The Pazzi name was added after a Carmelite nun, canonized in 1669, from the Pazzi family, who patronized the church. The original convent had been dedicated to St. Mary Magdalen delle Convertite, the patron of once-fallen, now "converted" women. The Cistercian order from Badia a Settimo took control of the site in 1332, and moved here in 1442, while the convent was transeferred to San Donato in Polverosa. However the church and chapter house were rebuilt between 1481-1500, with initial designs in 1492 by Giuliano da Sangallo. The 13th-century interiors were redecorated in the 17th and early 18th centuries, which removed prior altarpieces by masters such as Botticelli, Perugino, Lorenzo di Credi, Domenico Ghirlandaio, and Raffaellino del Garbo. They were replaced by new ones, by minor masters such as Carlo Portelli, Alfonso Boschi, Domenico Puligo, Santi di Tito, and Francesco Curradi. In the chapter house is a fresco divided into three lunettes of the Crucifixion and Saints (1493-96) by Pietro Perugino, commissioned by Dionisio and Giovanna Pucci.[1]

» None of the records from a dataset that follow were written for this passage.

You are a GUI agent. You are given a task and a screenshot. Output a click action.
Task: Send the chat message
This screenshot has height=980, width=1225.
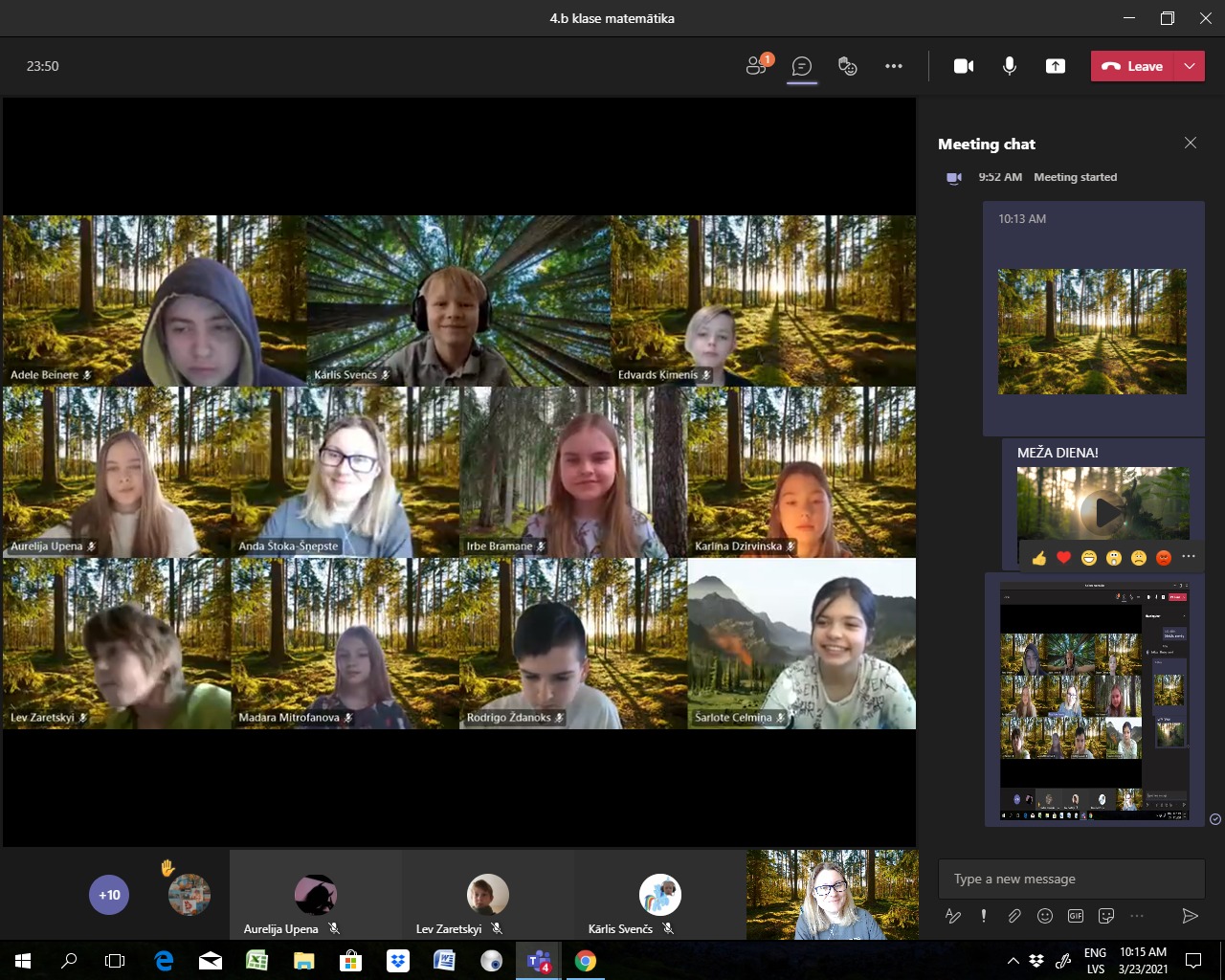1190,916
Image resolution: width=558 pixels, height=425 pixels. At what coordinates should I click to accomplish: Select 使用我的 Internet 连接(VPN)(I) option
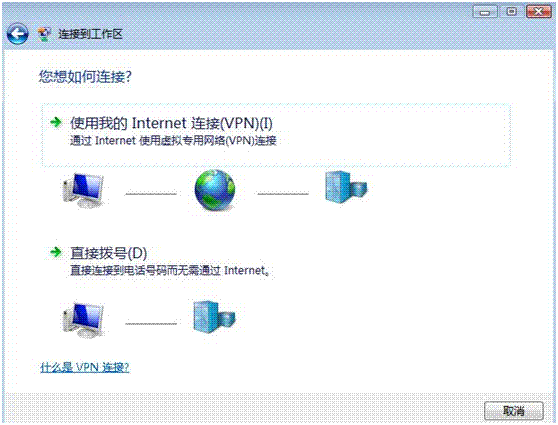[276, 135]
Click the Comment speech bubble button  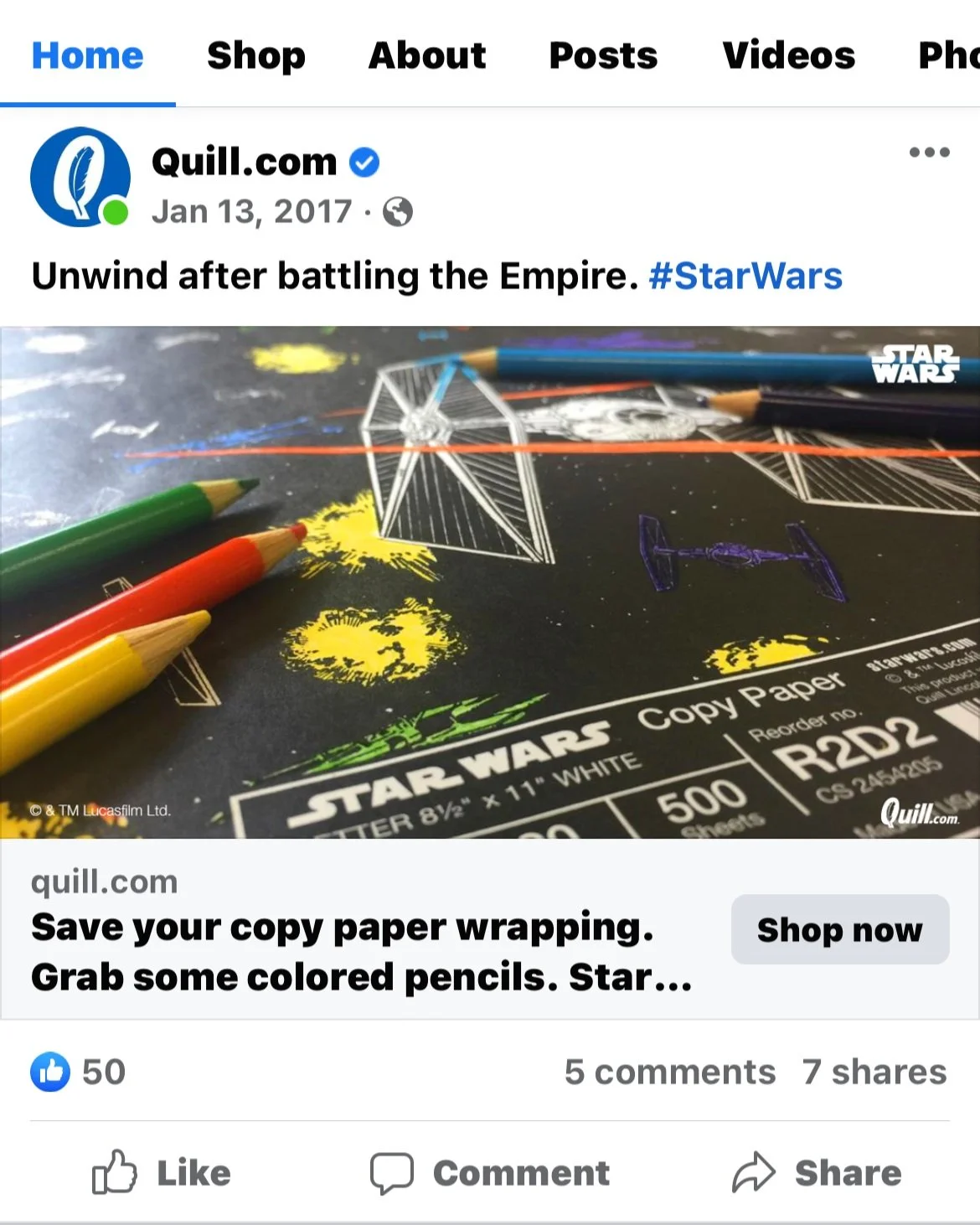(490, 1172)
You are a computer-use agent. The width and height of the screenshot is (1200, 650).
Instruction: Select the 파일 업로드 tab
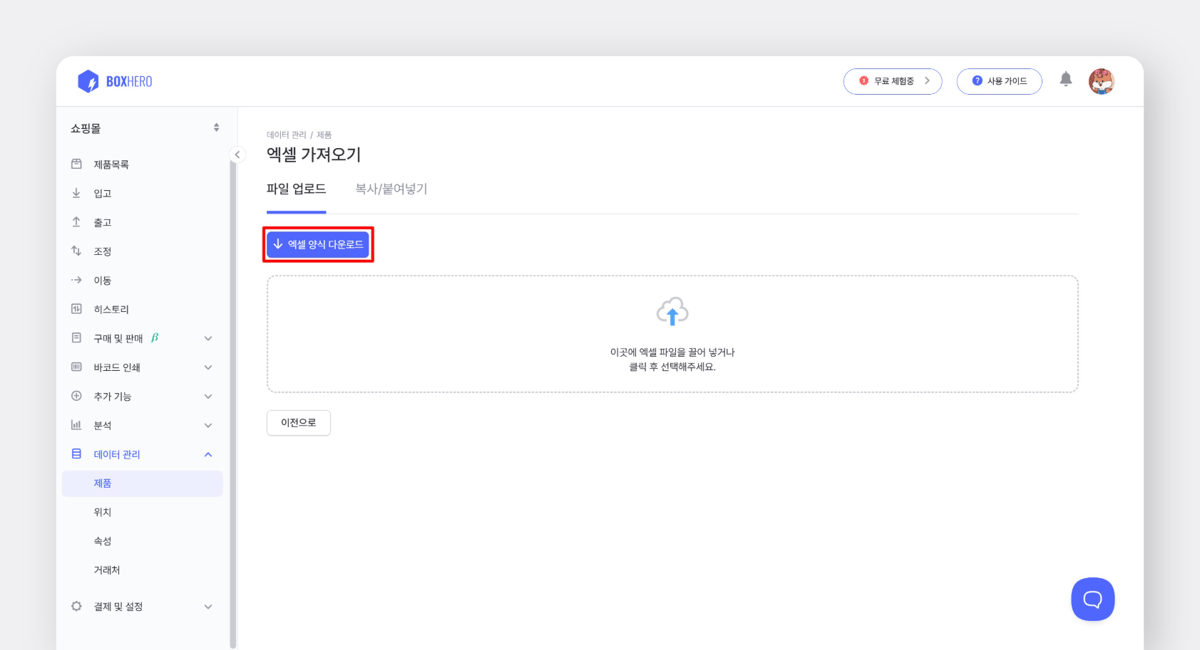coord(296,189)
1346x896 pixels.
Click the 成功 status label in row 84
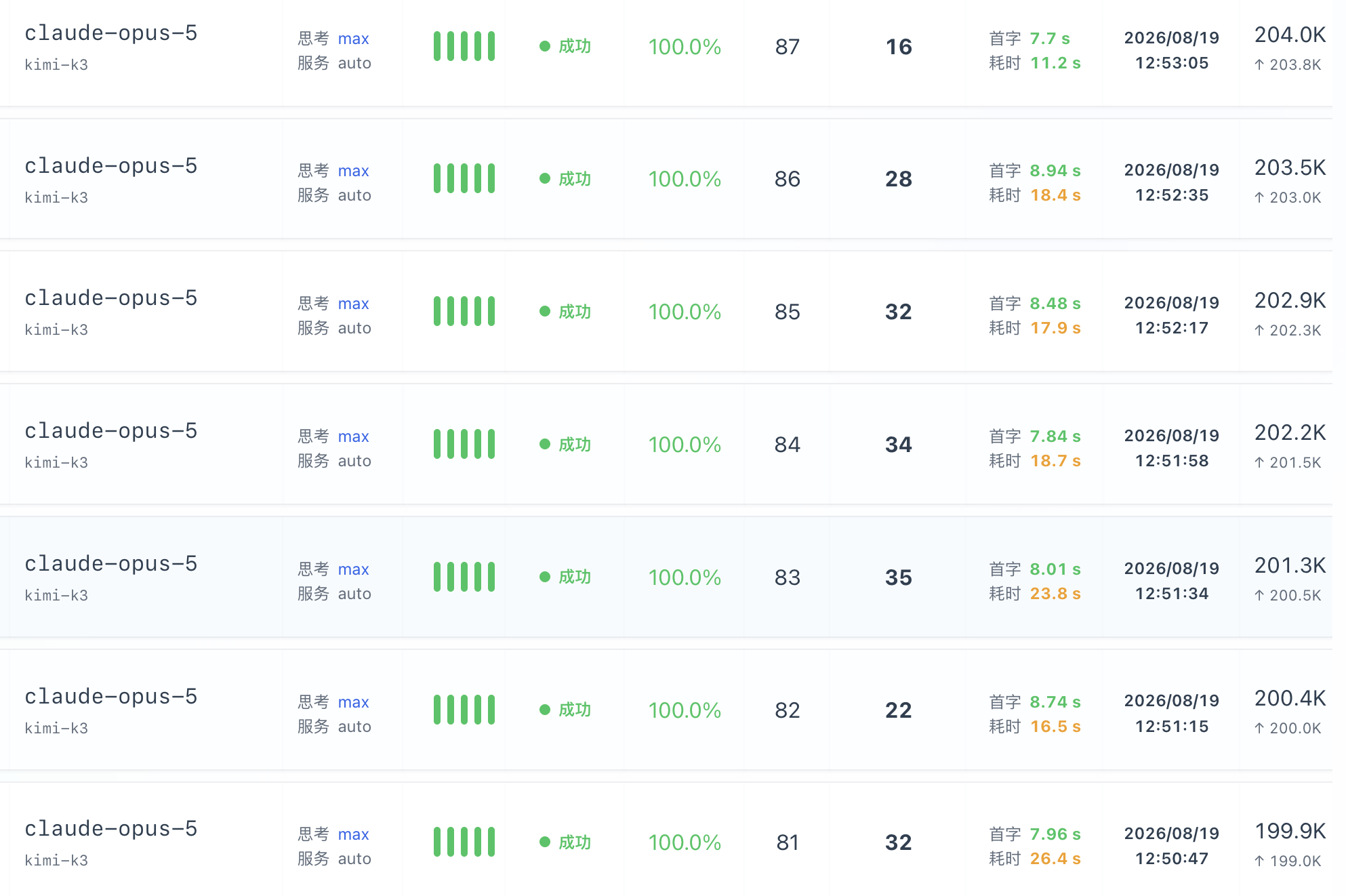(575, 445)
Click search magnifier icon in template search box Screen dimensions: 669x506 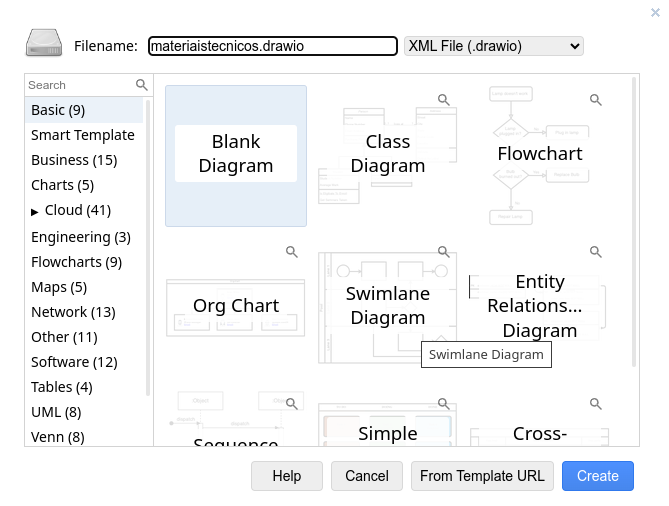coord(141,85)
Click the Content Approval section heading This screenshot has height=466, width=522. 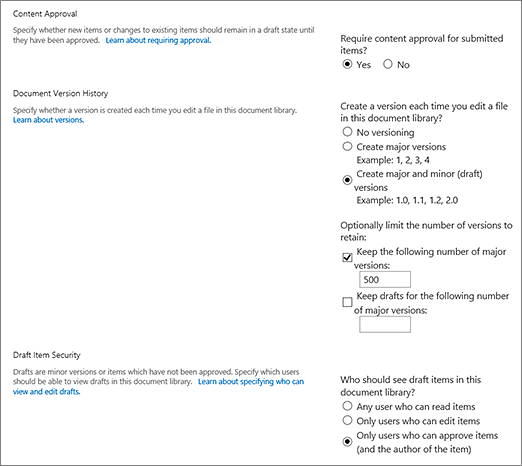(x=45, y=14)
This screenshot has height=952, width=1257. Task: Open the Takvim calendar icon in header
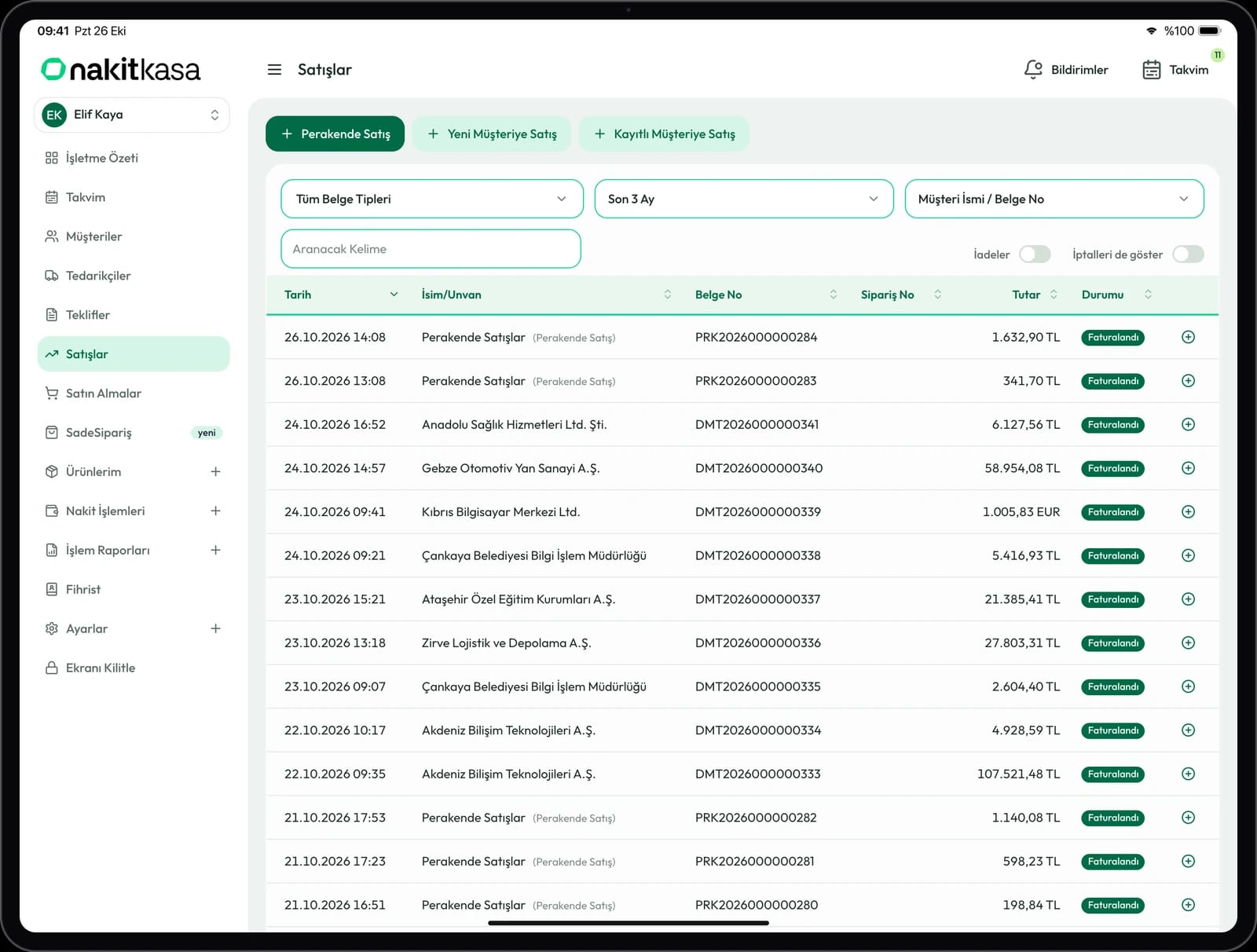coord(1152,70)
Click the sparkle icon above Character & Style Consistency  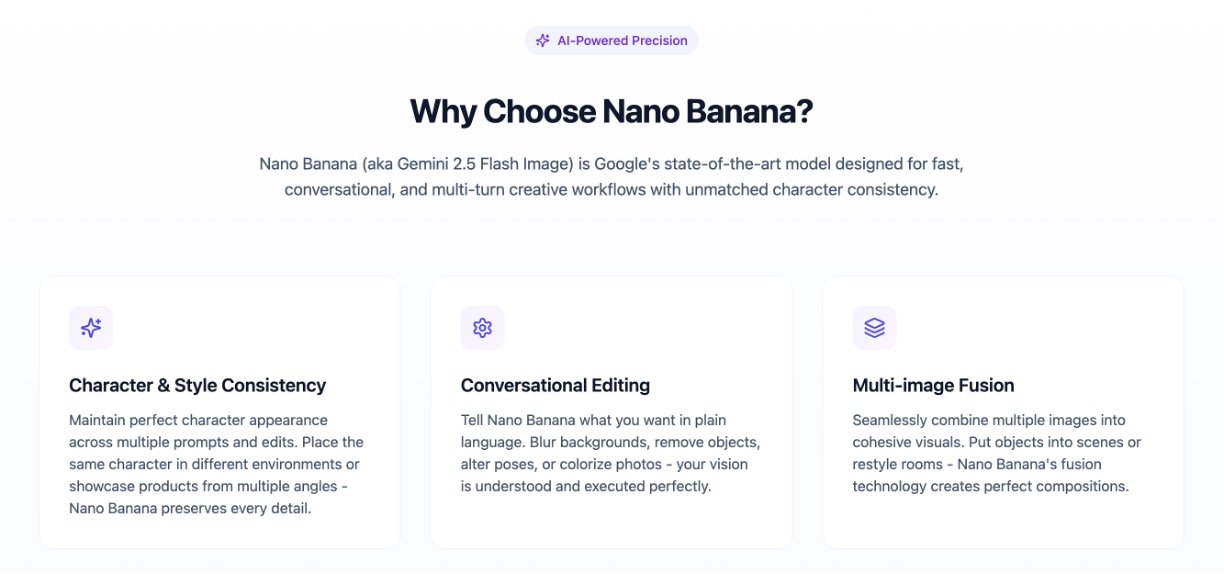(91, 328)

The first chapel to the right of the entrance is the Cappella del Giglio (Chapel of St. Mary of the Lily) frescoed with depictions of Saints Filippo Neri, Bernard, Nereo, and Achilleo by the studio of Bernardino Poccetti with an altarpiece by Domenico Passignano. The fourth chapel on the right has a stained glass window by Isabella, the daughter of Georges Henri Rouault. The choir chapel originally contained a fresco by Domenico Ghirlandaio, but was rebuilt in 1685-1701 by Ciro Ferri and Pier Francesco Silvani. Ferri painted the altarpiece and Luca Giordano the flanking pieces. The statues of Penitence and Faith on the right were sculpted by Innocenzo Spinazzi, while Innocence and Religion on the left by Giovanni Monatauti. The bronze reliefs on the altar were made by Massimiliano Soldani-Benzi.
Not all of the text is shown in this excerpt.